[EXCERPTED RECORDS]

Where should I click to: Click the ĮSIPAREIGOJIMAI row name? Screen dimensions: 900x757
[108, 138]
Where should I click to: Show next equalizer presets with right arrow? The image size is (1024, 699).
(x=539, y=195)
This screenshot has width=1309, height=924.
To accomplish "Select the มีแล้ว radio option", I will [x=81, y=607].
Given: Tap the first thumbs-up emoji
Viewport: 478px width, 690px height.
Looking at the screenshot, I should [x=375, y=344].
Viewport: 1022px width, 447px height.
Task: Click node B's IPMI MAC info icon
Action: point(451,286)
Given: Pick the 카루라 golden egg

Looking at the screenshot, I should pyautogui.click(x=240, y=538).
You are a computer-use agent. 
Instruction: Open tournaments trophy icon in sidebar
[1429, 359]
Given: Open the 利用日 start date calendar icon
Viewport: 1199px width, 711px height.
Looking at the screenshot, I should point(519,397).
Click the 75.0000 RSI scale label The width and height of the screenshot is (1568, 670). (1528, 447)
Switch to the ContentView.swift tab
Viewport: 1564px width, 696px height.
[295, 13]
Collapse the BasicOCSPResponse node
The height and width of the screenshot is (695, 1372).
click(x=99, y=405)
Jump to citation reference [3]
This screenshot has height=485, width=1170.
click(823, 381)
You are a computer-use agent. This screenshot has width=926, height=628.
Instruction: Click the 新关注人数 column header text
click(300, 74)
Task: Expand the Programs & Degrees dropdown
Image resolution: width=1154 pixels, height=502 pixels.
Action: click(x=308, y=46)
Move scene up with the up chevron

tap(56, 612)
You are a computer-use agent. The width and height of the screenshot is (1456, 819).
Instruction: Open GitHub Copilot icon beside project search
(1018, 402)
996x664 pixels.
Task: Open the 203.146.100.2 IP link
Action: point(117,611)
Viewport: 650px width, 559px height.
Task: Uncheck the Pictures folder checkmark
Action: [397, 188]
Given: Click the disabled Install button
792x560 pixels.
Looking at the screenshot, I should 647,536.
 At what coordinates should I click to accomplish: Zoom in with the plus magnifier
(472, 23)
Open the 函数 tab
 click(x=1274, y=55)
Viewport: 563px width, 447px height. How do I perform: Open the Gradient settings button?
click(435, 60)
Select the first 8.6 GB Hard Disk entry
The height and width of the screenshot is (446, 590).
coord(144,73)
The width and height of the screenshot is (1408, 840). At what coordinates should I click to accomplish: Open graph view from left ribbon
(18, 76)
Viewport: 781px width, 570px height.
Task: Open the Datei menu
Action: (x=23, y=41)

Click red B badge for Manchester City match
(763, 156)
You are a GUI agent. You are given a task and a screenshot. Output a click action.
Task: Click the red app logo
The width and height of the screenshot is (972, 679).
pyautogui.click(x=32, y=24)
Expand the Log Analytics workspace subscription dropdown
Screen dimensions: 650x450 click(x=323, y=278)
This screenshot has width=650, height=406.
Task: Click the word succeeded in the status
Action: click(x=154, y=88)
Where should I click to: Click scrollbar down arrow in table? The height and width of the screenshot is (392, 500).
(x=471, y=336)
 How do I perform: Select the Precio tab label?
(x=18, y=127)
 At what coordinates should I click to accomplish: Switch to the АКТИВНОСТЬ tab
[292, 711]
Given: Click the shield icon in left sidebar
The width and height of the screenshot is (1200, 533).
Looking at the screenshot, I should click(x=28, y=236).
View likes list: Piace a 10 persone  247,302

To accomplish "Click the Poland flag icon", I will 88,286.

[JOB]
Arrange every line of the records above as a two-column Markdown table with the headers No. and Line. Number the rows in order and leave out blank lines.

[FINISHED TASK]
| No. | Line |
|---|---|
| 1 | Where should I click to: Click the ĮSIPAREIGOJIMAI row name? Screen dimensions: 900x757 |
| 2 | [108, 138] |
| 3 | Where should I click to: Show next equalizer presets with right arrow? The image size is (1024, 699). |
| 4 | (x=539, y=195) |
| 5 | This screenshot has width=1309, height=924. |
| 6 | To accomplish "Select the มีแล้ว radio option", I will [x=81, y=607]. |
| 7 | Given: Tap the first thumbs-up emoji |
| 8 | Viewport: 478px width, 690px height. |
| 9 | Looking at the screenshot, I should [x=375, y=344]. |
| 10 | Viewport: 1022px width, 447px height. |
| 11 | Task: Click node B's IPMI MAC info icon |
| 12 | Action: point(451,286) |
| 13 | Given: Pick the 카루라 golden egg |
| 14 | Looking at the screenshot, I should pyautogui.click(x=240, y=538). |
| 15 | You are a computer-use agent.  |
| 16 | Instruction: Open tournaments trophy icon in sidebar |
| 17 | [1429, 359] |
| 18 | Given: Open the 利用日 start date calendar icon |
| 19 | Viewport: 1199px width, 711px height. |
| 20 | Looking at the screenshot, I should point(519,397). |
| 21 | Click the 75.0000 RSI scale label The width and height of the screenshot is (1568, 670). (1528, 447) |
| 22 | Switch to the ContentView.swift tab |
| 23 | Viewport: 1564px width, 696px height. |
| 24 | [295, 13] |
| 25 | Collapse the BasicOCSPResponse node |
| 26 | The height and width of the screenshot is (695, 1372). |
| 27 | click(x=99, y=405) |
| 28 | Jump to citation reference [3] |
| 29 | This screenshot has height=485, width=1170. |
| 30 | click(823, 381) |
| 31 | You are a computer-use agent. This screenshot has width=926, height=628. |
| 32 | Instruction: Click the 新关注人数 column header text |
| 33 | click(300, 74) |
| 34 | Task: Expand the Programs & Degrees dropdown |
| 35 | Image resolution: width=1154 pixels, height=502 pixels. |
| 36 | Action: click(x=308, y=46) |
| 37 | Move scene up with the up chevron |
| 38 | tap(56, 612) |
| 39 | You are a computer-use agent. The width and height of the screenshot is (1456, 819). |
| 40 | Instruction: Open GitHub Copilot icon beside project search |
| 41 | (1018, 402) |
| 42 | 996x664 pixels. |
| 43 | Task: Open the 203.146.100.2 IP link |
| 44 | Action: point(117,611) |
| 45 | Viewport: 650px width, 559px height. |
| 46 | Task: Uncheck the Pictures folder checkmark |
| 47 | Action: [397, 188] |
| 48 | Given: Click the disabled Install button |
| 49 | 792x560 pixels. |
| 50 | Looking at the screenshot, I should 647,536. |
| 51 |  At what coordinates should I click to accomplish: Zoom in with the plus magnifier |
| 52 | (472, 23) |
| 53 | Open the 函数 tab |
| 54 |  click(x=1274, y=55) |
| 55 | Viewport: 563px width, 447px height. How do I perform: Open the Gradient settings button? |
| 56 | click(435, 60) |
| 57 | Select the first 8.6 GB Hard Disk entry |
| 58 | The height and width of the screenshot is (446, 590). |
| 59 | coord(144,73) |
| 60 | The width and height of the screenshot is (1408, 840). At what coordinates should I click to accomplish: Open graph view from left ribbon |
| 61 | (18, 76) |
| 62 | Viewport: 781px width, 570px height. |
| 63 | Task: Open the Datei menu |
| 64 | Action: (x=23, y=41) |
| 65 | Click red B badge for Manchester City match |
| 66 | (763, 156) |
| 67 | You are a GUI agent. You are given a task and a screenshot. Output a click action. |
| 68 | Task: Click the red app logo |
| 69 | The width and height of the screenshot is (972, 679). |
| 70 | pyautogui.click(x=32, y=24) |
| 71 | Expand the Log Analytics workspace subscription dropdown |
| 72 | Screen dimensions: 650x450 click(x=323, y=278) |
| 73 | This screenshot has width=650, height=406. |
| 74 | Task: Click the word succeeded in the status |
| 75 | Action: click(x=154, y=88) |
| 76 | Where should I click to: Click scrollbar down arrow in table? The height and width of the screenshot is (392, 500). |
| 77 | (x=471, y=336) |
| 78 |  How do I perform: Select the Precio tab label? |
| 79 | (x=18, y=127) |
| 80 |  At what coordinates should I click to accomplish: Switch to the АКТИВНОСТЬ tab |
| 81 | [292, 711] |
| 82 | Given: Click the shield icon in left sidebar |
| 83 | The width and height of the screenshot is (1200, 533). |
| 84 | Looking at the screenshot, I should click(x=28, y=236). |
| 85 | View likes list: Piace a 10 persone  247,302 |
| 86 | To accomplish "Click the Poland flag icon", I will 88,286. |